A layperson does not come up out of the baptismal water judging doctrine any more than a baby comes out of the womb feeding itself. Just as a baby needs capable parents to nourish and teach it how to eat healthily, so we pray God that faithful pastors and teachers will be given to the baptized priests of God so that they need not be spoon-fed their whole lives long. Rather, they ought to grow and mature through Lutheran catechesis, liturgy, and hymnody into their full and rightful place in the church as discriminating listeners and judges.
This judging most often will take the form of critiquing the false doctrine and practice in other church bodies. But sometimes it will take on the more difficult task of confronting false doctrine and practice and refusing its entrance into the Lutheran congregation and Synod — or expelling it should it gain a toehold.
This task requires the united efforts of faithful pastors and faithful laypeople, sometimes even in opposition to unfaithful pastors and unfaithful laypeople. I hope the Model Theological Conference had plenty of copies of CPH’s new and inexpensive Concordia: The Lutheran Confessions — A Reader’s Edition of the Book of Concord available because, whether you are a pastor or a layperson, in order to judge doctrine you need to know doctrine.
Rev. Matthew P. Johnson
Maple Grove, Minn.
The Synod at its best
For years I was blessed to serve a congregation in Mississippi where the nearest other LCMS congregation was almost 100 miles away. Our “isolation” allowed me to focus on ministering to the congregation and community to which I was called, without getting caught up in synodical politics and disputes. I thanked God for that.
Now I serve a congregation in Covington, La., just north of New Orleans on the north shore of Lake Pontchartrain. After Katrina hit us, for the first time in my experience I saw our Synod being what our Synod should be: brothers and sisters walking together for the benefit of the people of God, bringing the Light of Christ to people in darkness and despair.

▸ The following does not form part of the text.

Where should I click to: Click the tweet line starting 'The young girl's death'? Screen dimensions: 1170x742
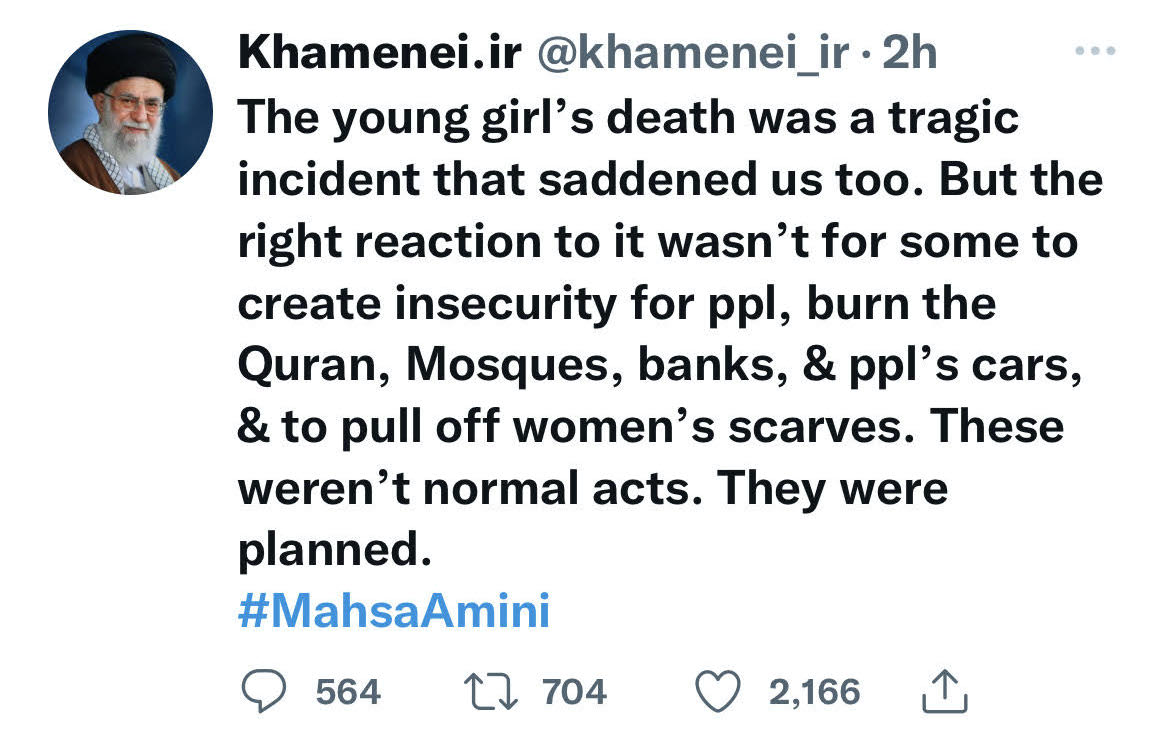click(628, 119)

It is an awesome miracle of God to see LCMS World Relief, Lutheran Disaster Response, Orphan Grain Train, the Commission on Ministerial Growth and Support, Concordia Plan Services, districts, colleges, numerous congregations, along with many other entities and agencies bringing a whole host of LCMS resources and lay and clergy volunteers together to deliver relief, support, and the initiation of restoration to us in a myriad of ways. Thanks be to God through Jesus Christ our Lord!
God works His new creation through destruction and new Life through death. May He use Katrina’s devastation for great benefit and blessing to our Synod, its congregations, and His people.
Rev. Philip C. Wottrich, Pastor
Holy Trinity Lutheran Church
Covington, La.
A troubling trend?
I am noting a disturbing trend in a local church school: the replacing of educators trained in LCMS colleges and universities with teachers trained in secular universities.
My wife, a graduate of what was then Concordia College, River Forest, recently was recognized for 35 years of service in LCMS school ministry. After serving three additional years as a school administrator, she was replaced with an administrator trained in a secular university. Since then, other LCMS-trained teachers at this school have been replaced with teachers trained in public schools.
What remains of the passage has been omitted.